■ Dataset entries
Start of Block

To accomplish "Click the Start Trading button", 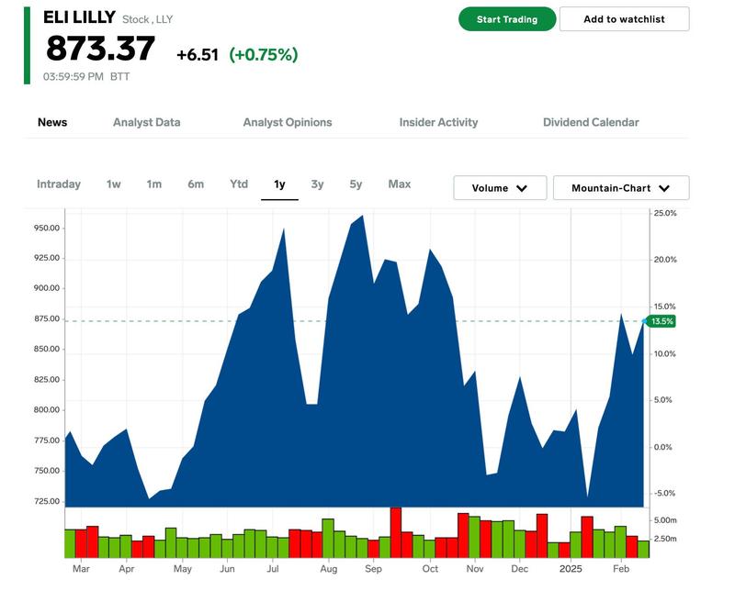I will pyautogui.click(x=507, y=19).
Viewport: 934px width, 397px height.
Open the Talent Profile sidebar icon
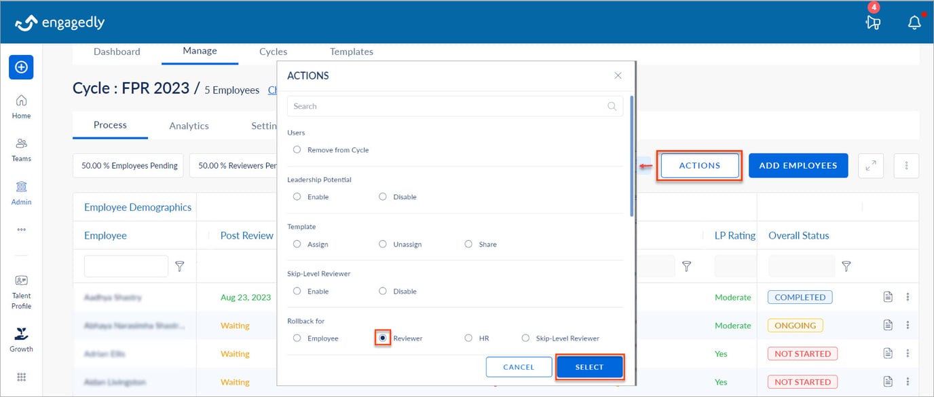tap(21, 290)
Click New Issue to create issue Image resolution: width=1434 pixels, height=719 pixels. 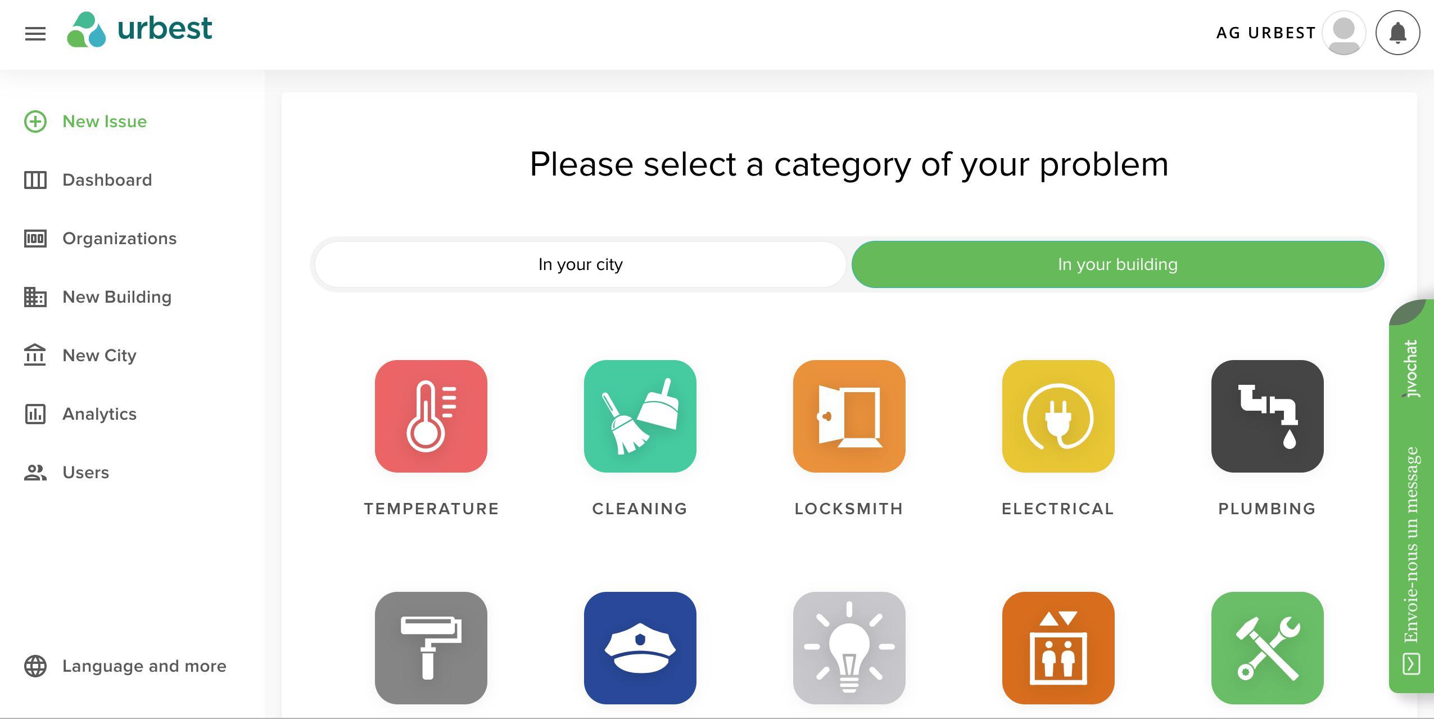tap(103, 120)
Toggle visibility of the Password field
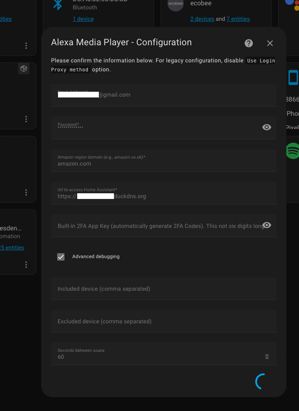Viewport: 299px width, 411px height. pyautogui.click(x=266, y=127)
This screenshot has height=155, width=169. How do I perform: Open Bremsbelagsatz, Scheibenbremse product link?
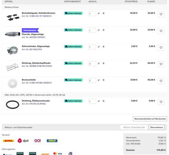pos(39,13)
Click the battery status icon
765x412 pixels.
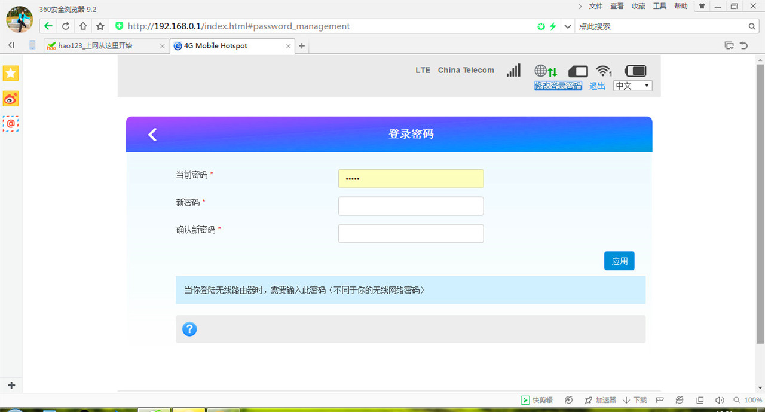[x=635, y=70]
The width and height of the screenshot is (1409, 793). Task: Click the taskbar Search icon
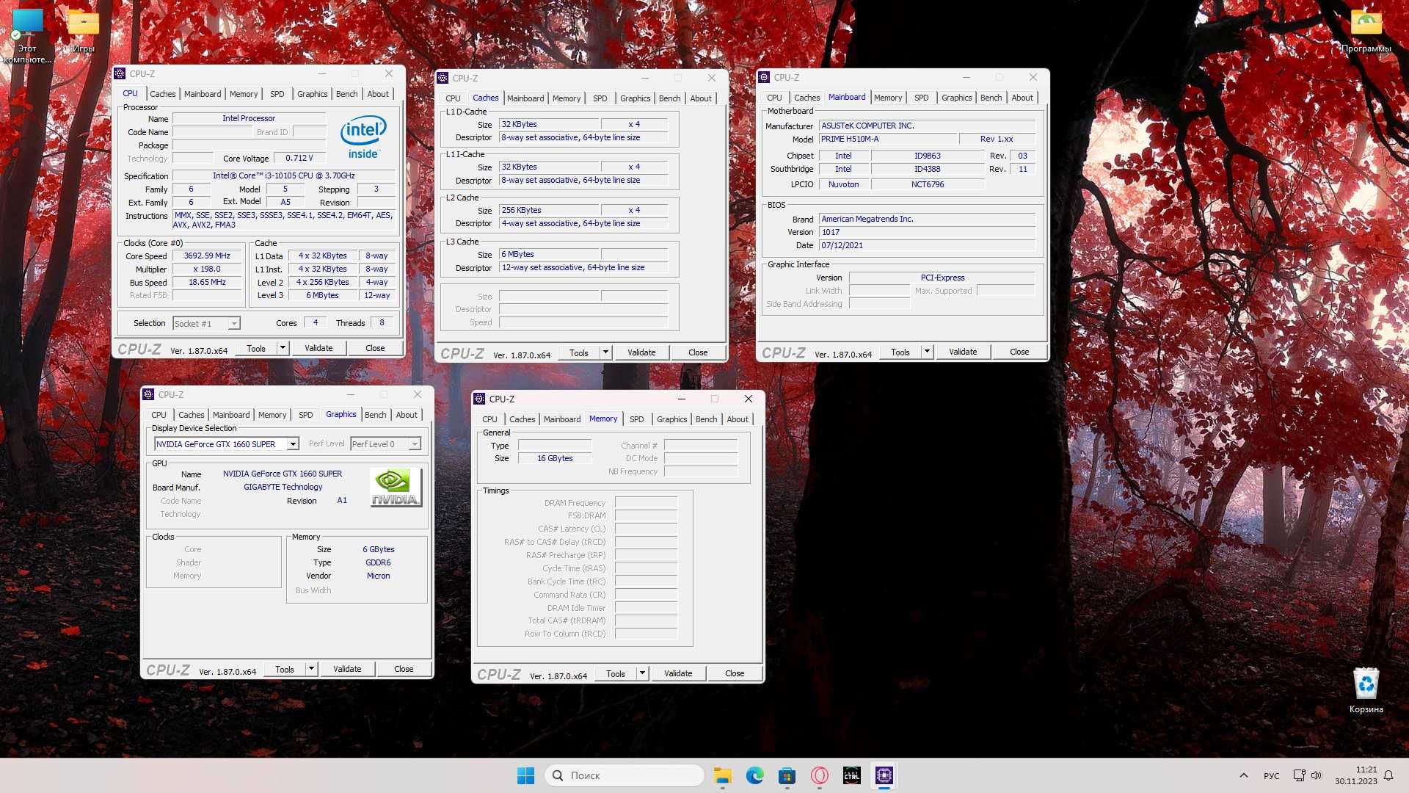561,775
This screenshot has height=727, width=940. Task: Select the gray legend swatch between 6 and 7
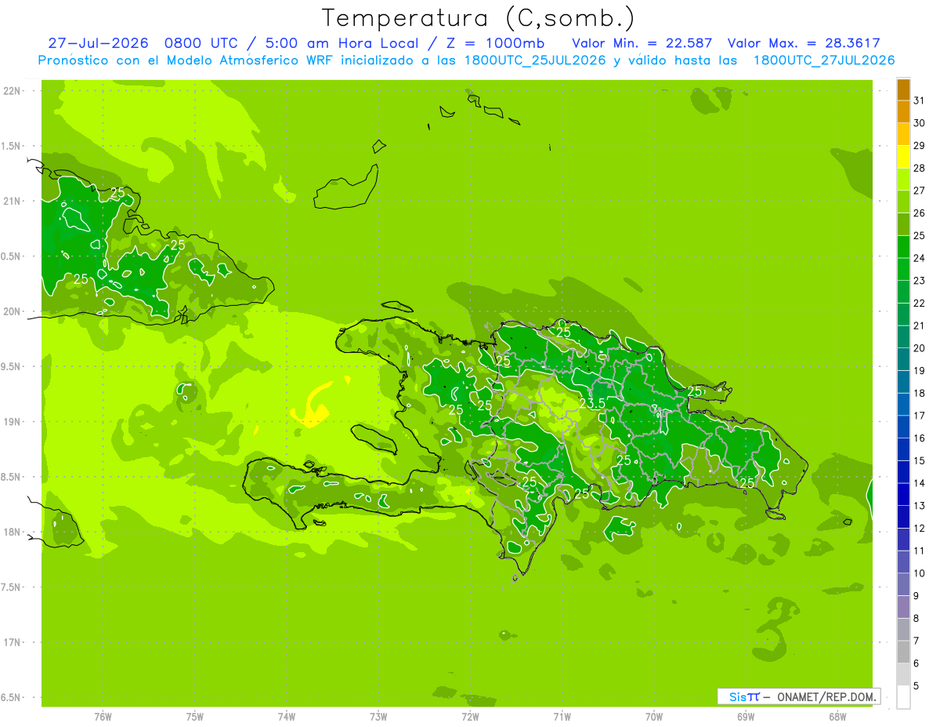[x=904, y=652]
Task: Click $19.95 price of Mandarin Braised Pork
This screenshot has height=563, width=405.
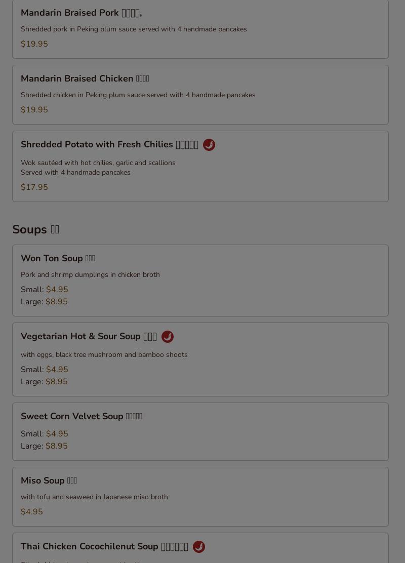Action: click(34, 44)
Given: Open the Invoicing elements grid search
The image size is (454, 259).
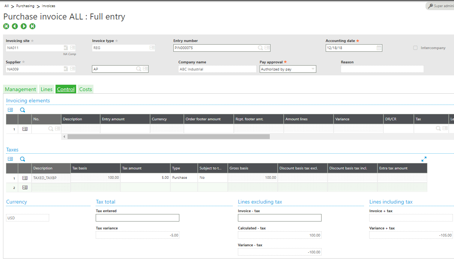Looking at the screenshot, I should click(22, 109).
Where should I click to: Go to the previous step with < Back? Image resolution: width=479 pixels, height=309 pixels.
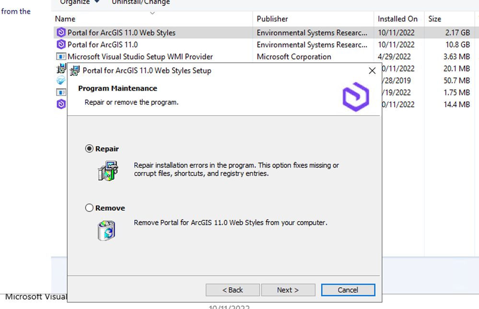click(x=233, y=290)
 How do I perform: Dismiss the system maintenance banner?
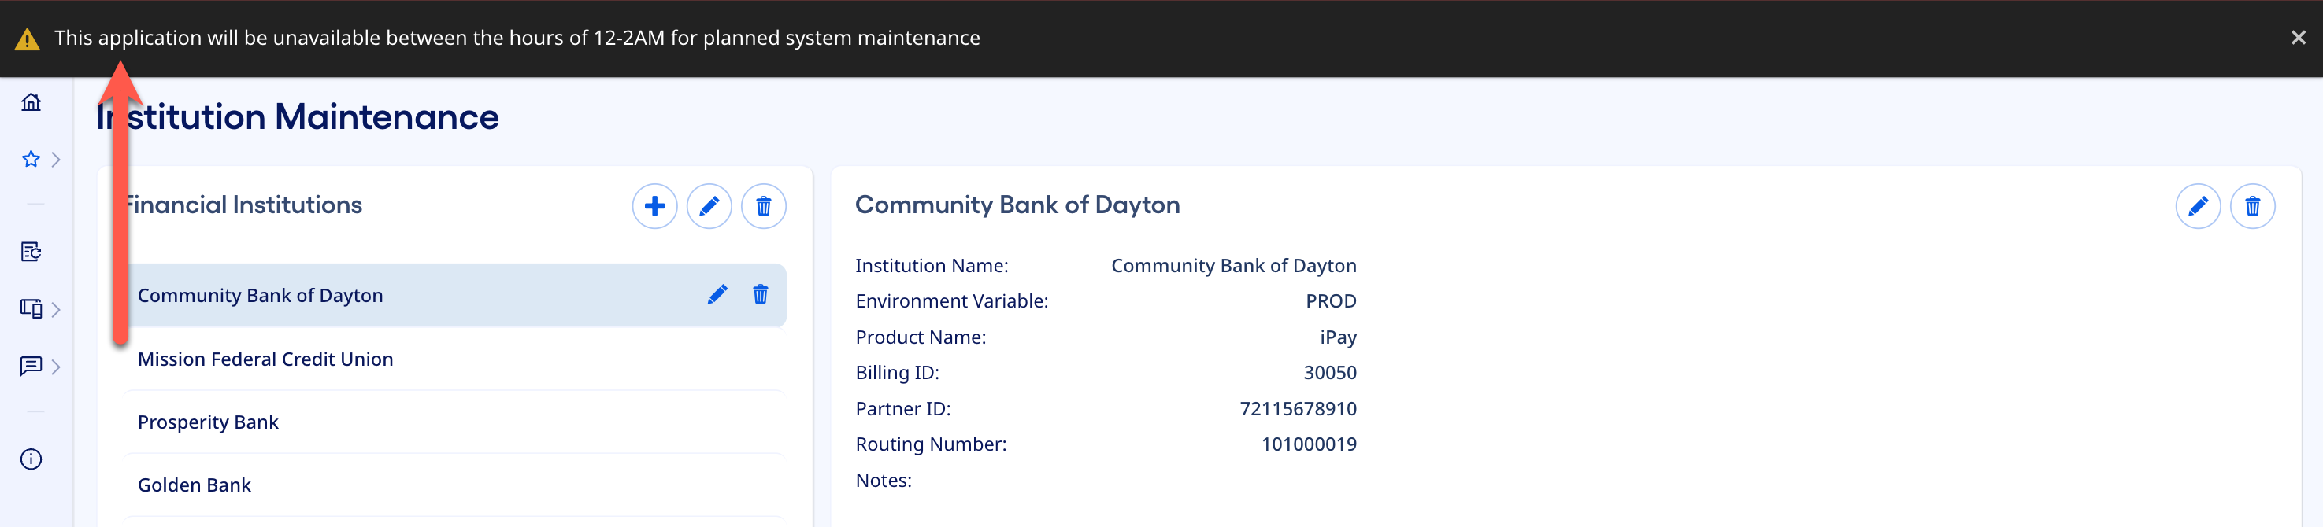(x=2298, y=38)
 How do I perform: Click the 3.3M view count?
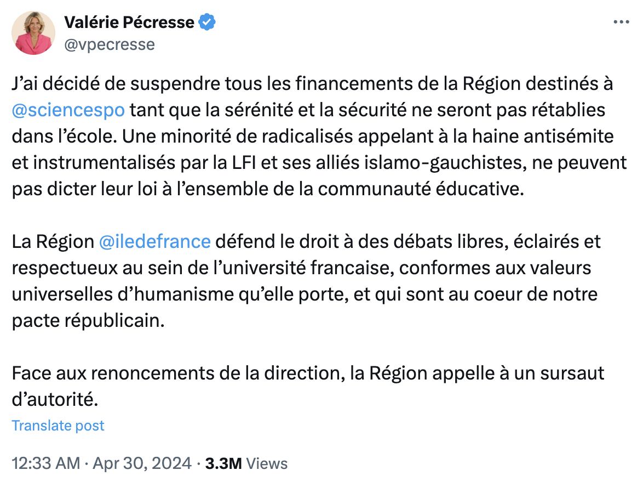pos(223,463)
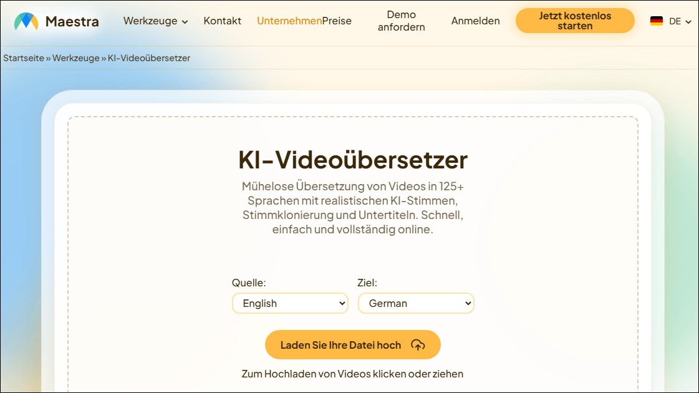Select Unternehmen in the navigation

289,21
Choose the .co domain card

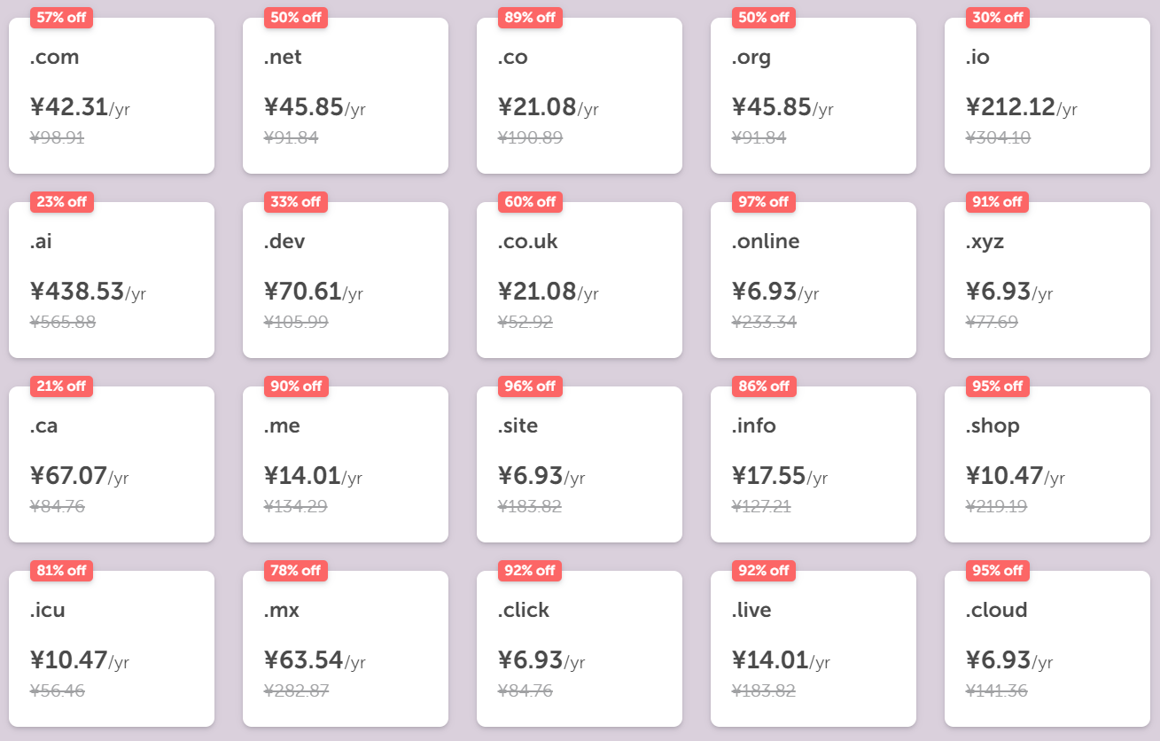click(x=580, y=96)
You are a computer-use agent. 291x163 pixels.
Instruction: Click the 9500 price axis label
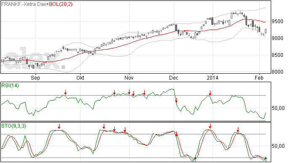[x=278, y=21]
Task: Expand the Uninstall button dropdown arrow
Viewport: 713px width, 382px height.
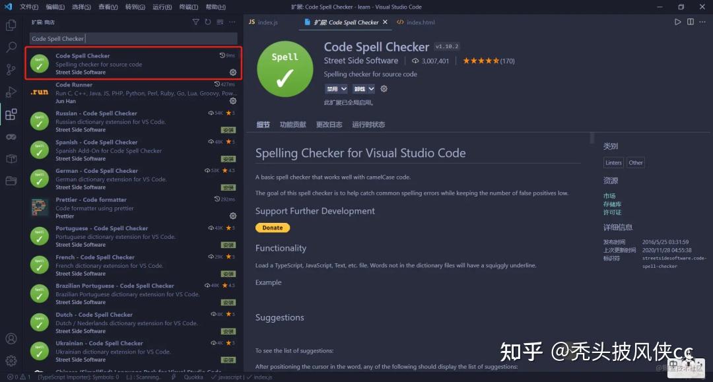Action: coord(371,89)
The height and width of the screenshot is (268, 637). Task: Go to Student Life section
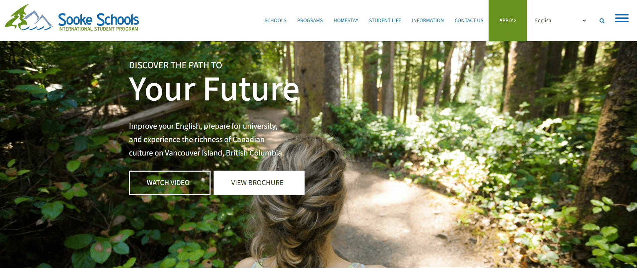click(385, 20)
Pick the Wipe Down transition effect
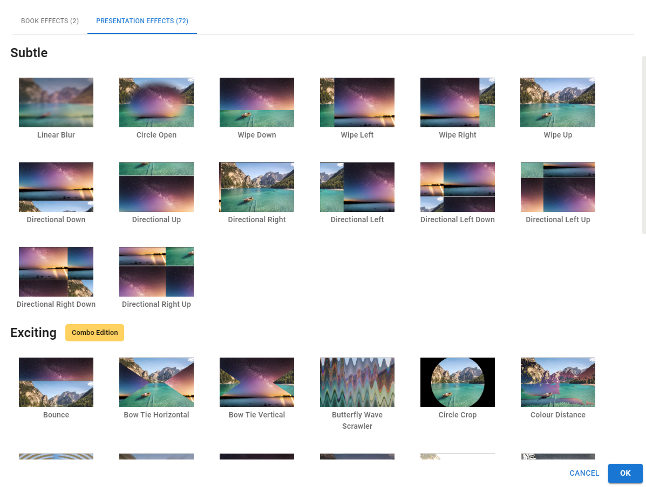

End of Block

■ EXERCISE AIM
Copy out, without any pictures, the lines of the records above from the one containing "How do I perform: Click the 3.3M view count?" through the final line, both ends included.

■ EXERCISE RESPONSE
 How do I perform: Click the 3.3M view count?
pos(223,463)
Select Unternehmen in the navigation

289,21
Choose the .co domain card

click(x=580, y=96)
You are a computer-use agent. 291x163 pixels.
Instruction: Click the 9500 price axis label
[x=278, y=21]
Task: Expand the Uninstall button dropdown arrow
Viewport: 713px width, 382px height.
Action: coord(371,89)
The height and width of the screenshot is (268, 637). Task: Go to Student Life section
click(385, 20)
Pick the Wipe Down transition effect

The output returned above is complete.